The "Collision" column is not clear at all; what is this supposed to represent? Surely not whether the hashing function has collisions or not, since that is a given from /being/ a hashing function. Some more commentary or a better header would be good. [[User:W|W]] ([[User talk:W|talk]]) 10:35, 2 September 2008 (UTC)
 
:It means whether an attack or an actual collision sample has ever been published. I renamed the column header to "Collisions found", is this any better? -- [[user:intgr|intgr]]&nbsp;<small>[[user talk:intgr|[talk]]]</small> 16:57, 3 September 2008 (UTC)
 
== Question about reversibility ==
 
I'm probably missing something here, but I was wondering, what makes the SHA algorithm difficult to reverse? In the "Cryptographic hash functions" article, it says that good cryptographic hash functions are computationally difficult to reverse. I.e., given an output of a hash function, it would take a tremendous of computing power to find an input that corresponds to that output. But it seems to me that the only way to create such a hash function would be to use a task for which no polynomial algorithm is known. For example, consider this hash function:
* Take the input and map it to two large prime numbers
* Multiply the two prime numbers together; this product of the two primes is the output of the hash function.
To me, the above algorithm actually does seem difficult to reverse, because reversing it would involve factoring the integer, and there is no known polynomial algorithm for integer factorization. But the SHA algorithms contain no multiplication of large primes, or NP-complete problems, or anything like that. They only contain AND, XOR, OR, and leftrotate operations. It seems like all four of those operations would be easy to reverse. If one can reverse every step of the algorithm, then one can reverse the whole thing. Is that right? Again, I feel like I must be missing something, because SHA is widely believed to be secure. Navigatr85 17:34, 8 September 2008 (UTC)
 
:[[Confusion and diffusion]]. While the article talks about block ciphers, all symmetric cryptography primitives share this in their design. The basic idea is to just interleave a large amount of linear operations (addition, XOR, bitwise rotation etc) and non-linear substitutions (S-boxes) &mdash; both very fast on conventional CPUs &mdash; so that no useful reverse function can be derived.
:Problems like integer factorization are commonly used in [[asymmetric cryptography]], but they are very slow &mdash; so oftentimes, instead of digitally signing a long message, instead the application calculates a hash of the longer message, and then signs signs the resulting hash. The same is done with encryption.
:Another quality of symmetric cryptography is that its security increases exponentially with the size; for a block cipher with a 256-bit key it will take 2<sup>256</sup> operations to search the whole key space &mdash; if a faster attack is found, the cipher is denounced broken. In comparison, the complexity function of most asymmetric attacks (like [[GNFS]]) is sub-exponential and very elaborate. (Yes, SHA-1 is considered broken now that it has a 2<sup>63</sup> collision attack &mdash; much less than its natural [[birthday bound]], 2<sup>80</sup>). -- [[user:intgr|intgr]]&nbsp;<small>[[user talk:intgr|[talk]]]</small> 07:38, 9 September 2008 (UTC)

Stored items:
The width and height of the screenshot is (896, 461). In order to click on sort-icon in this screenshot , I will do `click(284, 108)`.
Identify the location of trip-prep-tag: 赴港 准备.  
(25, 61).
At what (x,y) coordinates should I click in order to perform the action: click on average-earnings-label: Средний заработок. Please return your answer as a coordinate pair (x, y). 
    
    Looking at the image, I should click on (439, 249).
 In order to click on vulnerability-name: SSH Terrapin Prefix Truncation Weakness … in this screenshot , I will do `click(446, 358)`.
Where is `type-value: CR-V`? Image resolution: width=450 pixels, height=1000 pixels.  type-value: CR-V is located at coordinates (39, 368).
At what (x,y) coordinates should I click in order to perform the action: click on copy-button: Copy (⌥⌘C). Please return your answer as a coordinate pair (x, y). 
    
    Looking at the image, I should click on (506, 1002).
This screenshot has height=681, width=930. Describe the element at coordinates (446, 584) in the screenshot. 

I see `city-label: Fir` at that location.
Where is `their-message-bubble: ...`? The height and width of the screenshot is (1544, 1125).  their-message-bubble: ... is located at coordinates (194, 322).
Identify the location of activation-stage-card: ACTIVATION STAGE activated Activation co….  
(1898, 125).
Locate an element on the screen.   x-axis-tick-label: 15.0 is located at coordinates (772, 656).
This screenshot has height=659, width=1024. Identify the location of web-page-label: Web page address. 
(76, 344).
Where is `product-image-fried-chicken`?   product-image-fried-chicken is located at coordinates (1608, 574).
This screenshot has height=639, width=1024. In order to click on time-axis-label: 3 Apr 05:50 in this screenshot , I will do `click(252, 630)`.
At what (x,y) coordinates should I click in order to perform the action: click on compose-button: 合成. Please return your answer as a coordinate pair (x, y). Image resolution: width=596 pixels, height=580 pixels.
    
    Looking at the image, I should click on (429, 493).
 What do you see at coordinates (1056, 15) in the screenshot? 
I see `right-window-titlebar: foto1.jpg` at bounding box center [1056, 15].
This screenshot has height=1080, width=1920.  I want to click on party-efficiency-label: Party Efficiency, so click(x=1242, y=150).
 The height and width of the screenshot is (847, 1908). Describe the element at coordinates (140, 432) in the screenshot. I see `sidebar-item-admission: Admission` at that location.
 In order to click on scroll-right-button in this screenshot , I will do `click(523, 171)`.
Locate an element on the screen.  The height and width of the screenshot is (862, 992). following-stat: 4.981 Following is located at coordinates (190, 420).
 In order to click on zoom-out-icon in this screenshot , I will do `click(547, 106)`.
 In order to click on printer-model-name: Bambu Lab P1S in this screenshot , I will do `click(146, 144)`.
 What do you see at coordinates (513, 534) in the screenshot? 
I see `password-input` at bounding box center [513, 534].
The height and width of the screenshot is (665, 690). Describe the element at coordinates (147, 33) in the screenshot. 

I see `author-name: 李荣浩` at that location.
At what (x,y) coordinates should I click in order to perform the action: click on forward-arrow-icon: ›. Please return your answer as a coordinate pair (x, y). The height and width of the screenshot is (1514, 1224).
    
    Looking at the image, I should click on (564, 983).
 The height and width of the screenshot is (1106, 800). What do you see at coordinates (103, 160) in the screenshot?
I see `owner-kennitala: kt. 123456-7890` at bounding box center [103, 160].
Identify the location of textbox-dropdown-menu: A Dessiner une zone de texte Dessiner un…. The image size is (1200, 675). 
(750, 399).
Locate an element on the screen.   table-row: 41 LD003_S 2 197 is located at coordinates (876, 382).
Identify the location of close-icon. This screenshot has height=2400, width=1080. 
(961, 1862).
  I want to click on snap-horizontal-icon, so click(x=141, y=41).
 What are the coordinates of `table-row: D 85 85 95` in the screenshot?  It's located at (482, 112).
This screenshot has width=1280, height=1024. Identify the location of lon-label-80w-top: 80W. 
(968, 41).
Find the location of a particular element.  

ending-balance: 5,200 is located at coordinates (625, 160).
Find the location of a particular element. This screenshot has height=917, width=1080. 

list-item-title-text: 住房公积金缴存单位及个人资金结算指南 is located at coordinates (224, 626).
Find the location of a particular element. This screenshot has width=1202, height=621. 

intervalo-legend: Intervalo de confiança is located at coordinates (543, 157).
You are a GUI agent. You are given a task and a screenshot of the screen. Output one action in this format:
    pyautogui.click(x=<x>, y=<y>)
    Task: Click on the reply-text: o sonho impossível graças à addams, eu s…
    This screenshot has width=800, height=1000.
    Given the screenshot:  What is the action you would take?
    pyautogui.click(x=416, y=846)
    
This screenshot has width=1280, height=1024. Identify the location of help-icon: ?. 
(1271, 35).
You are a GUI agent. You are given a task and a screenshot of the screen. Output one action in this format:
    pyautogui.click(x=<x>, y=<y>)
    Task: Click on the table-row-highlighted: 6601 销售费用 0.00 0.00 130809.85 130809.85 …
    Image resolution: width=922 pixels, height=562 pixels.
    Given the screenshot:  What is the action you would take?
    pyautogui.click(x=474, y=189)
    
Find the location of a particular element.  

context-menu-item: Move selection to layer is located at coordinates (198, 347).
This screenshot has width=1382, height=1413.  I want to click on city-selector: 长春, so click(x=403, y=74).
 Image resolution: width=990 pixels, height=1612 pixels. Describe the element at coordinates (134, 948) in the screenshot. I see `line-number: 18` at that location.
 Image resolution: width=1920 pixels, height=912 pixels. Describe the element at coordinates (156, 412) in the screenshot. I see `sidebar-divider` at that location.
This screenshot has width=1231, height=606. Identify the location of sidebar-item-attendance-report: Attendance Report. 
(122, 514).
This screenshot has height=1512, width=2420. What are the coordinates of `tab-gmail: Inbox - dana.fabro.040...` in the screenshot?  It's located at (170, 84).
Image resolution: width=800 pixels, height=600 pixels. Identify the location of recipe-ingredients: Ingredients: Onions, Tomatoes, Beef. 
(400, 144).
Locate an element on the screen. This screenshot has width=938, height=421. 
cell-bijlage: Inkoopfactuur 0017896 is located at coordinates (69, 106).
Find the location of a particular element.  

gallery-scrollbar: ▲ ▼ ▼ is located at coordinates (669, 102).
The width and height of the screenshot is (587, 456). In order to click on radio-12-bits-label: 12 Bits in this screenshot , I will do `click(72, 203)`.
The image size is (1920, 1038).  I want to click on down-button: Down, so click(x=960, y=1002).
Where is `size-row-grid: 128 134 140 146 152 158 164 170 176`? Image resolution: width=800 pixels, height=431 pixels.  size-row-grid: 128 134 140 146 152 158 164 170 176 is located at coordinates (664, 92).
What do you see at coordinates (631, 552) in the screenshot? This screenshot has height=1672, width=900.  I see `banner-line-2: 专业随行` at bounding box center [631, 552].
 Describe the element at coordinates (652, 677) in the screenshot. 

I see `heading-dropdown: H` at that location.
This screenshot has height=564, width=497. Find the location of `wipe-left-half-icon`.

WORK ORDER 1: In the discussion, what new header was the "Collision" column given?
WORK ORDER 2: Pull out the lines of the stored items from the very first one through the line containing "Looking at the image, I should click on (506, 1002).", with both ends included, and copy them without any changes.
The discussion and the stored items have no connection to each other.

WRITTEN ANSWER 1: "Collisions found"

WRITTEN ANSWER 2:
The width and height of the screenshot is (896, 461). In order to click on sort-icon in this screenshot , I will do `click(284, 108)`.
Identify the location of trip-prep-tag: 赴港 准备.  
(25, 61).
At what (x,y) coordinates should I click in order to perform the action: click on average-earnings-label: Средний заработок. Please return your answer as a coordinate pair (x, y). 
    
    Looking at the image, I should click on (439, 249).
 In order to click on vulnerability-name: SSH Terrapin Prefix Truncation Weakness … in this screenshot , I will do `click(446, 358)`.
Where is `type-value: CR-V`? Image resolution: width=450 pixels, height=1000 pixels.  type-value: CR-V is located at coordinates (39, 368).
At what (x,y) coordinates should I click in order to perform the action: click on copy-button: Copy (⌥⌘C). Please return your answer as a coordinate pair (x, y). 
    
    Looking at the image, I should click on (506, 1002).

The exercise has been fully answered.